Однако у знаменитого Гурьева не оказалось достаточных связей для реализации того, что подразумевалось под этими самыми «вариантами». Вернее, связей-то у него было в достатке, да все не с теми фигурами, которые могли бы повлиять на российское правосудие. Известные художники, актеры, режиссеры, какие-то странные личности, именовавшиеся в светских тусовках «культовыми» фигурами, — все они, как выяснилось, не имели ни малейшего веса ни для следователя, ни тем более для прокурора, даже рядовой мент, какой-нибудь лейтенант в отделении милиции, послужившем точкой отсчета гурьевской трагедии, спокойно посылал их, меняя адрес в зависимости от собственного настроения и иногда доходя до сияющих вершин эзопова языка.

Нужны были чиновники, причем немалого ранга, то есть представители той социальной группы, к которой свободомыслящий Гурьев всегда относился с демонстративным пренебрежением, если не сказать с презрением.

Именно тогда к Гольцману пришел Яша Куманский, вездесущий журналист, тоже выплывший на перестроечных волнах из мелководья гонораров официальных советских газет и прибившийся к сахарным айсбергам коммерческих изданий.

Борис Дмитриевич был как раз тем человеком, который мог «нажать на кнопки» и повлиять на судьбу питерского гения, оказавшегося в неволе. Гольцман своих связей не афишировал, но Куманский, однако, не считал бы себя журналистом, если бы не знал, что Боря Гольцман частенько бывает в мэрии, захаживает в Большой Дом, а на даче у него бывают в гостях фигуры самого разного калибра, от авторитетных бандитов до крутых чиновников.

Они сидели в старом офисе Гольцмана — гораздо более роскошном, чем тот, в который представительство «Норда» перебралось примерно через год, когда Борис Дмитриевич пережил один из самых тяжелых периодов в своей жизни в связи с серьезными неприятностями и финансовыми трудностями, вызванными чересчур пристальным интересом налоговой полиции к его фирме.

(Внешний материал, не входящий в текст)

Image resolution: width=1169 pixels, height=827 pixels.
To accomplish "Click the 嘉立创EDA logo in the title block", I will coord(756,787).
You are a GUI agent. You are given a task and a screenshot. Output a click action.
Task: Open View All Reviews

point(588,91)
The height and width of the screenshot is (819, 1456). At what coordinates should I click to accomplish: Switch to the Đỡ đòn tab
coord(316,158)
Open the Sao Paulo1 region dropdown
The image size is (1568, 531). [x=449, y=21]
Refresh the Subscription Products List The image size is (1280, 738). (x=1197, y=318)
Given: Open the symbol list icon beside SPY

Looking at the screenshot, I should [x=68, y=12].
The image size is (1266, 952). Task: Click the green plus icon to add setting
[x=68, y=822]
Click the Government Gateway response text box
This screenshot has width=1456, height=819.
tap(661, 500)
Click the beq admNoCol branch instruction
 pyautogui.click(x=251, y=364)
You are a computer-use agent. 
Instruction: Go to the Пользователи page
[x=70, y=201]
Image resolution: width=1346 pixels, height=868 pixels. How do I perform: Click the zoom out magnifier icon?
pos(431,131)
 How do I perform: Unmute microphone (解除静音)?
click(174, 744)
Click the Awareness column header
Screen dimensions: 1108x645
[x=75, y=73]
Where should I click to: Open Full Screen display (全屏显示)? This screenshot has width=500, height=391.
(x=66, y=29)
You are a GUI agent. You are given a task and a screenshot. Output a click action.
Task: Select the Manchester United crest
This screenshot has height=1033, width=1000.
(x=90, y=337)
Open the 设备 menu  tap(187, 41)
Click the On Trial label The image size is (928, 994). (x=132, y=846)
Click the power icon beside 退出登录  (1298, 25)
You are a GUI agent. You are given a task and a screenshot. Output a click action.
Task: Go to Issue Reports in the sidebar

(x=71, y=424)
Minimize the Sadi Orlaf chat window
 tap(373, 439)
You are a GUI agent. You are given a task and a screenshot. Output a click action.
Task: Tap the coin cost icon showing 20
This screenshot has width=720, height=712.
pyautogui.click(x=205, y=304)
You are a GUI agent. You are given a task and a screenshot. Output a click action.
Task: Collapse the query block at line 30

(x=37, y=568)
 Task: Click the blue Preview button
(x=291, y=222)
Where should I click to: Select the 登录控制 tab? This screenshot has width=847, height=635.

— Боря, помоги ты Вовке, это же наш человек, — говорил Куманский, пытаясь заглянуть в глаза Гольцмана, которые тот упорно отводил в сторону. — Ну кто сейчас не торчит? Да и кокс — это ведь, скорее, мода… Он же модный парень, Вовка, ему это, так сказать, по рангу положено. Ноблес оближ…

— Положение… — Гольцман посмотрел журналисту прямо в глаза. — Положение, говоришь, обязывает? А меня?

— Что?

— Меня не обязывает мое положение?

Гольцман прошелся по кабинету, засунув руки в карманы брюк.